* _TASK_:
Rewrite the data from the line containing "I will 203,88." through the end of the data, both included, replacing "chart" with "graph" and leaving everything else unchanged.

* _EXERCISE DATA_:
.....
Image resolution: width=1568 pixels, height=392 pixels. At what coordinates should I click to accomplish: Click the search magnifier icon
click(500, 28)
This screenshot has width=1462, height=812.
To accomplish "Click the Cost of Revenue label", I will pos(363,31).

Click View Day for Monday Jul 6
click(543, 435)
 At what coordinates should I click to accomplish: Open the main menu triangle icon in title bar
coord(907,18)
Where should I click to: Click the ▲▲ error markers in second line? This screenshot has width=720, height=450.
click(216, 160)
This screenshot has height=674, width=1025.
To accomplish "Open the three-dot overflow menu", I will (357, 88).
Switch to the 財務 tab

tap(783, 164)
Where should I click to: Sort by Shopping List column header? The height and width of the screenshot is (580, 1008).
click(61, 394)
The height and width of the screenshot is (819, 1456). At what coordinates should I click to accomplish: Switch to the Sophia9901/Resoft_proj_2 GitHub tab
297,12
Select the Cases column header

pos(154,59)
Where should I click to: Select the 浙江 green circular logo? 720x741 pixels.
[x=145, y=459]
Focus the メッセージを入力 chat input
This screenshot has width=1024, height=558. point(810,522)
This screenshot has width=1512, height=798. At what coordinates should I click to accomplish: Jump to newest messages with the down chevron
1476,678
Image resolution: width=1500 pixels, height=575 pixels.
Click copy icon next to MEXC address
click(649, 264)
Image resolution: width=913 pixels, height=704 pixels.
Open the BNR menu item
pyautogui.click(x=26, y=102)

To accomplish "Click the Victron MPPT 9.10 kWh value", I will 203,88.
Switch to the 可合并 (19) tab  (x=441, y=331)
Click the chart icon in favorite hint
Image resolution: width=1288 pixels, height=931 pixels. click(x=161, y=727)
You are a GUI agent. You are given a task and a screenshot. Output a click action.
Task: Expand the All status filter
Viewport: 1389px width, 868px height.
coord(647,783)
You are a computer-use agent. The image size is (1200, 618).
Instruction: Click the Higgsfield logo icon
.....
* _FINAL RESULT_:
To accomplish "Click the Victron MPPT 9.10 kWh value", I will 203,88.
Switch to the 可合并 (19) tab  (x=441, y=331)
Click the graph icon in favorite hint
Image resolution: width=1288 pixels, height=931 pixels. click(x=161, y=727)
You are a GUI agent. You are given a task and a screenshot. Output a click action.
Task: Expand the All status filter
Viewport: 1389px width, 868px height.
coord(647,783)
You are a computer-use agent. The image size is (1200, 618).
Instruction: Click the Higgsfield logo icon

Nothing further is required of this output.